If you type the commands as shown at the bottom of the first column and the first half of the middle column, you will get error messages complaining about the syntax of the G1 commands. Quite right too.

Here’s what the code for the subroutine should be:


(Instructions for machining a single socket)

(Machine the large hole first)

(It is currently centred at X0 Y0)

G0 X11 Y0 Z0

G2 X11 Y0 Z-1 I-11 J0

G2 X11 Y0 Z-2 I-11 J0

G2 X11 Y0 Z-3 I-11 J0

G2 X11 Y0 Z-4 I-11 J0

G0 Z1

G0 X0 Y0


(Machine the two 2.5mm tapping size holes)

G0 X-12.25 Y-9.5 Z0

G2 X-12.25 Y-9.5 Z-1 I0.25 J0

G2 X-12.25 Y-9.5 Z-2 I0.25 J0

G2 X-12.25 Y-9.5 Z-3 I0.25 J0

G2 X-12.25 Y-9.5 Z-4 I0.25 J0

G0 Z1

G0 X12.25 Y9.5 Z0

G2 X12.25 Y9.5 Z-1 I-0.25 J0

G2 X12.25 Y9.5 Z-2 I-0.25 J0

G2 X12.25 Y9.5 Z-3 I-0.25 J0

G2 X12.25 Y9.5 Z-4 I-0.25 J0

G0 Z1

G0 X0 Y0



Each of those G2 commands takes the CP right round in a circle.

That’s a handy way of machining a circle.

The die cast boxes cut beautifully, but do take note of the need to level the surface being cut, especially when using a small diameter (and therefore fragile) cutter.

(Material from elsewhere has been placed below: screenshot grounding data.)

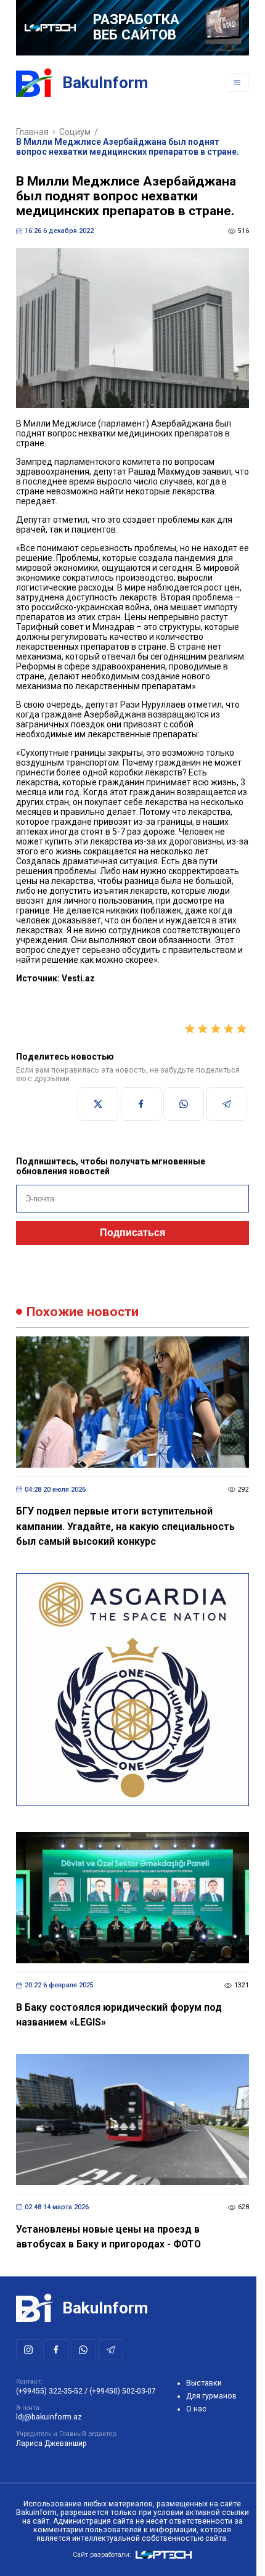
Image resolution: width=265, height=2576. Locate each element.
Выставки (204, 2383)
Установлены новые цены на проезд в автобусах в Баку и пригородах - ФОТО (108, 2237)
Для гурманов (211, 2396)
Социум (75, 132)
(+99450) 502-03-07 (122, 2391)
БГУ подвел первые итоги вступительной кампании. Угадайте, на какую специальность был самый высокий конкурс (125, 1526)
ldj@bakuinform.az (49, 2417)
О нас (196, 2409)
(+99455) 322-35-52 (49, 2391)
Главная (32, 132)
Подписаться (132, 1232)
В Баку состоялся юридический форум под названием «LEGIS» (119, 2015)
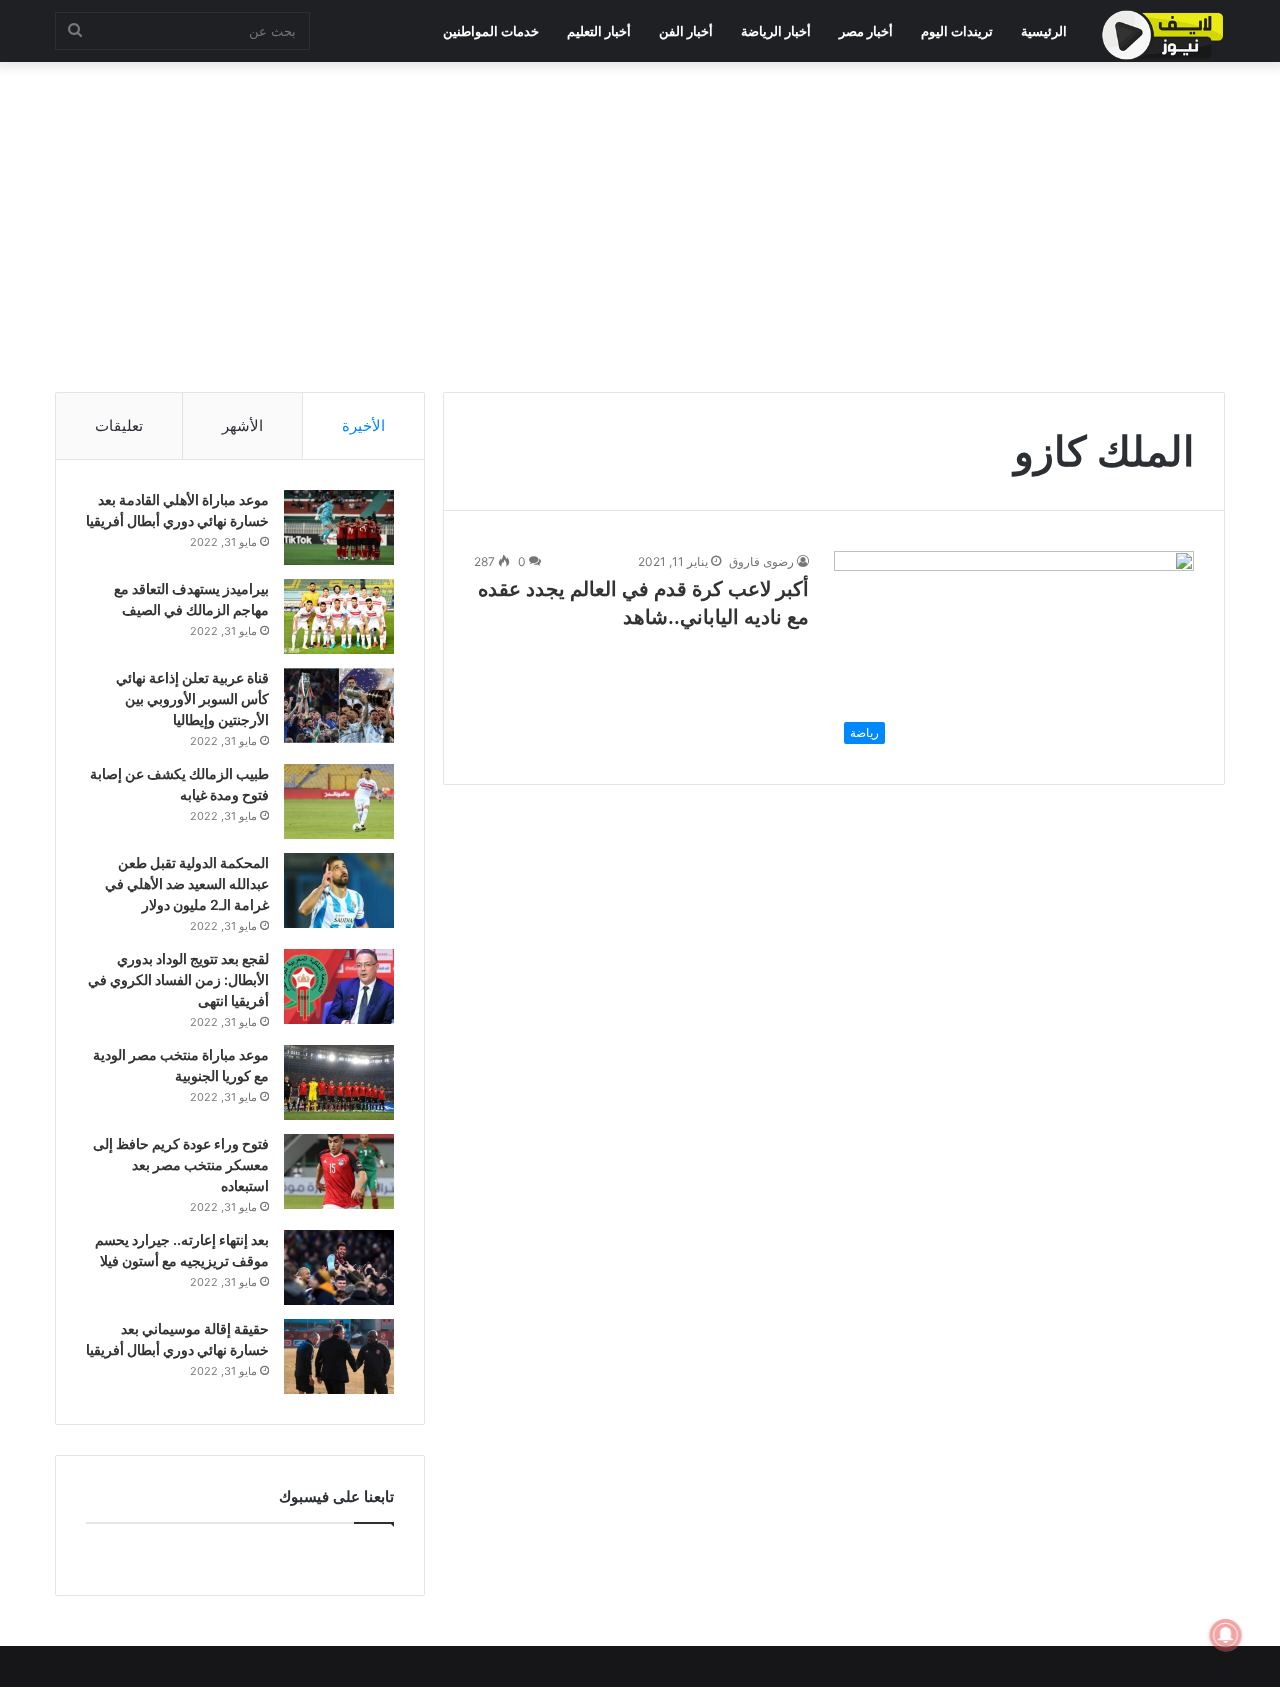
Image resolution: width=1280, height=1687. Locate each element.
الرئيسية (1044, 31)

The taper is a right nuisance.

Tilting table


Note that I cannot recommend or endorse the tilting table seen in fig 7-7. The design is good, and there is no doubt this kind of table is a really handy accessory, for two reasons:

the first is that it tilts (obvious, really....)

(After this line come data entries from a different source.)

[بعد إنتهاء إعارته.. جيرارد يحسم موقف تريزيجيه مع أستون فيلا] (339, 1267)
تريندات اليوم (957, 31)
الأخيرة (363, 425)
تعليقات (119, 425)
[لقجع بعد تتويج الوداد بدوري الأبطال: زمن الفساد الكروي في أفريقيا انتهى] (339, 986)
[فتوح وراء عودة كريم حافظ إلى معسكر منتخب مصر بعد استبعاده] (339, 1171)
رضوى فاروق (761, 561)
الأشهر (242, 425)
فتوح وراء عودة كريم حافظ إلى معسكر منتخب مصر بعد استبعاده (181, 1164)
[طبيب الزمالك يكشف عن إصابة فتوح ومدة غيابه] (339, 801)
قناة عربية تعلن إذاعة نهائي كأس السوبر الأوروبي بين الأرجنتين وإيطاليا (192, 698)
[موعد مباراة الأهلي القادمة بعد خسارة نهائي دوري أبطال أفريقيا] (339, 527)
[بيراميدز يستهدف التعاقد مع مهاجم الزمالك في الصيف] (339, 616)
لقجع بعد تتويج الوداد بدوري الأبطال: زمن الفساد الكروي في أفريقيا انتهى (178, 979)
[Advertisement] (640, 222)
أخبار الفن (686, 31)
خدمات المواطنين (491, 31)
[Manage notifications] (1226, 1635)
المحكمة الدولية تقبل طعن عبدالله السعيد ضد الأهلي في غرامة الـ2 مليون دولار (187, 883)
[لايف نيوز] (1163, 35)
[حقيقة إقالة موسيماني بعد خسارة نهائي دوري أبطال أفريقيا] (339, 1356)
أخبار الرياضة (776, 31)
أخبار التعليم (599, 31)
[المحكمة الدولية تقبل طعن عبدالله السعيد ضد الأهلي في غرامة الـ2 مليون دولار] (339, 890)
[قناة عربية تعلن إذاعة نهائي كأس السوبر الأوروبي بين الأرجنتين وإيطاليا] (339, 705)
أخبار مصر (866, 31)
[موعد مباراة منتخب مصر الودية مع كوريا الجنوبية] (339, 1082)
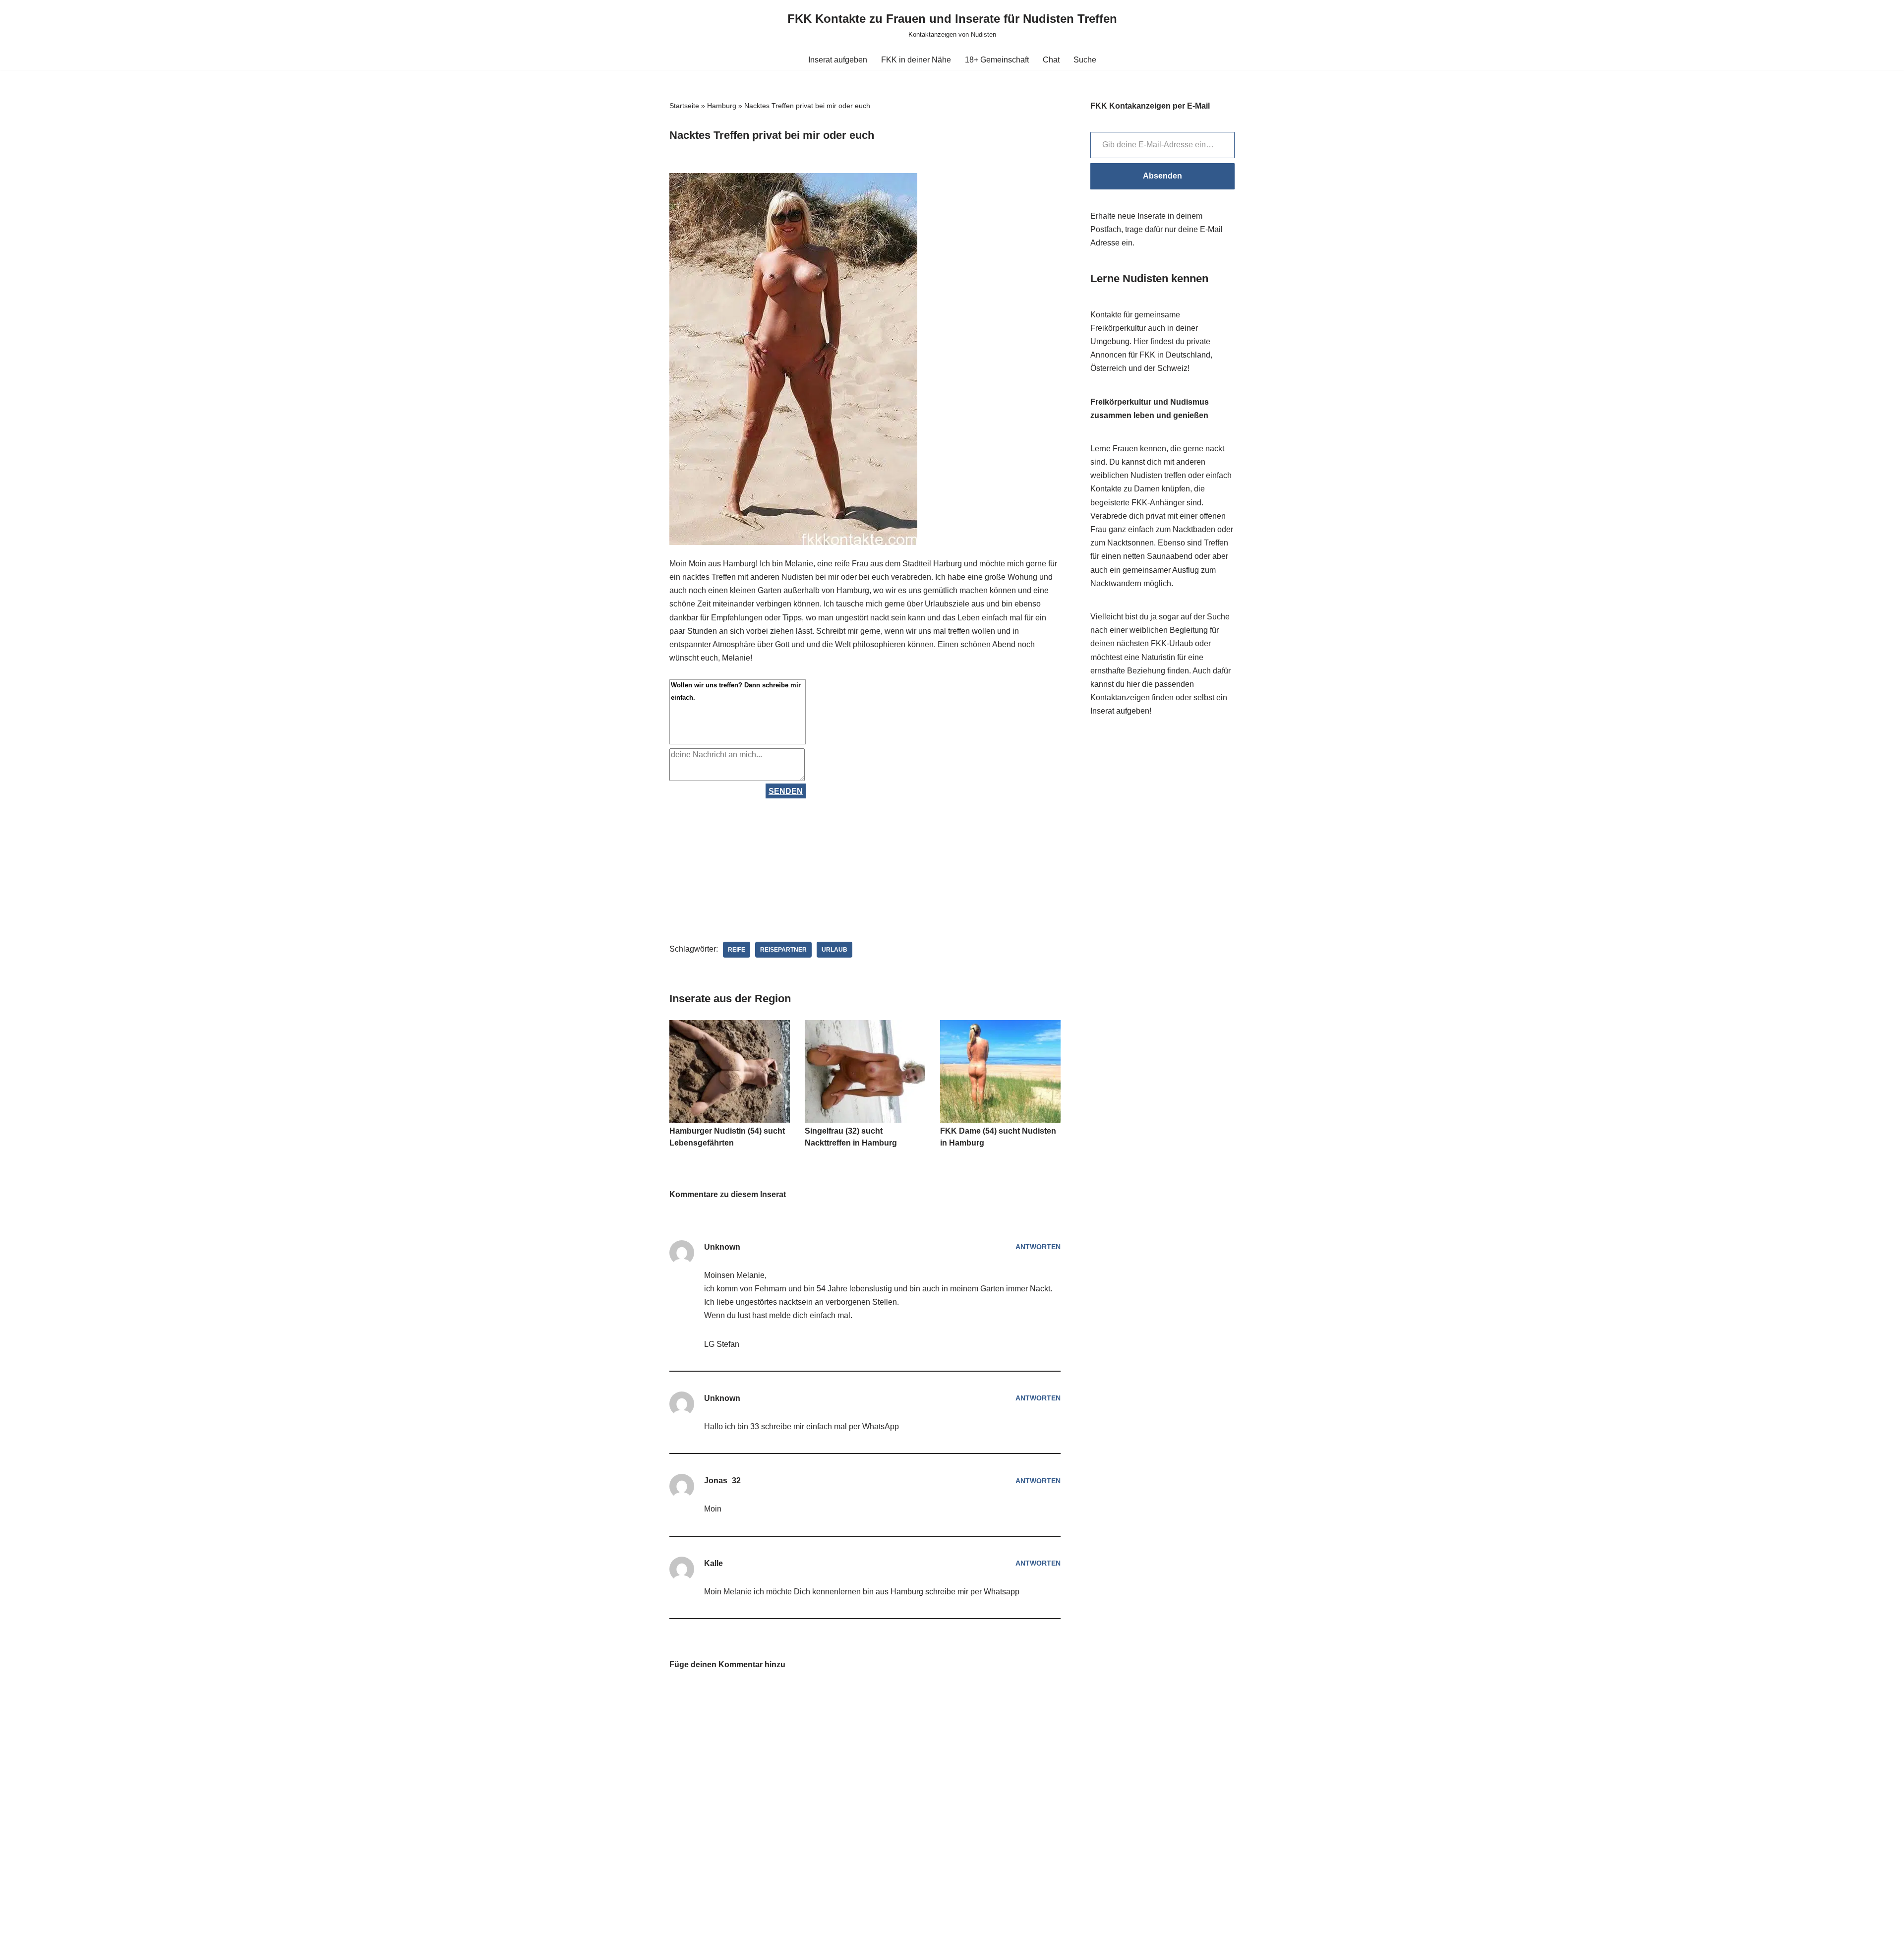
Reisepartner (783, 949)
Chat (1051, 60)
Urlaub (834, 949)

the second is that if the top is set parallel to the base it makes a really useful sub-table which lifts the work above the main table - very handy for small cutters when the head struggles t get down low enough to reach thin work on the main table - and it has T slots for clamping work securely.

All great; except that this particular model was so shoddily made it went straight back to the vendor. Top surface was not level; T slots were squint; T slots were not of uniform width across the table; hinge pin end stop looked as though a child had made it with a blunt chisel and a very large hammer. If I say I was disappointed, that would be a bit of an understatement. Disappointed that it was faulty, but also disappointed that someone should sell an item like this which was clearly deficient even to the casual onlooker.

Give the vendor his due; I received a prompt no-quibble refund.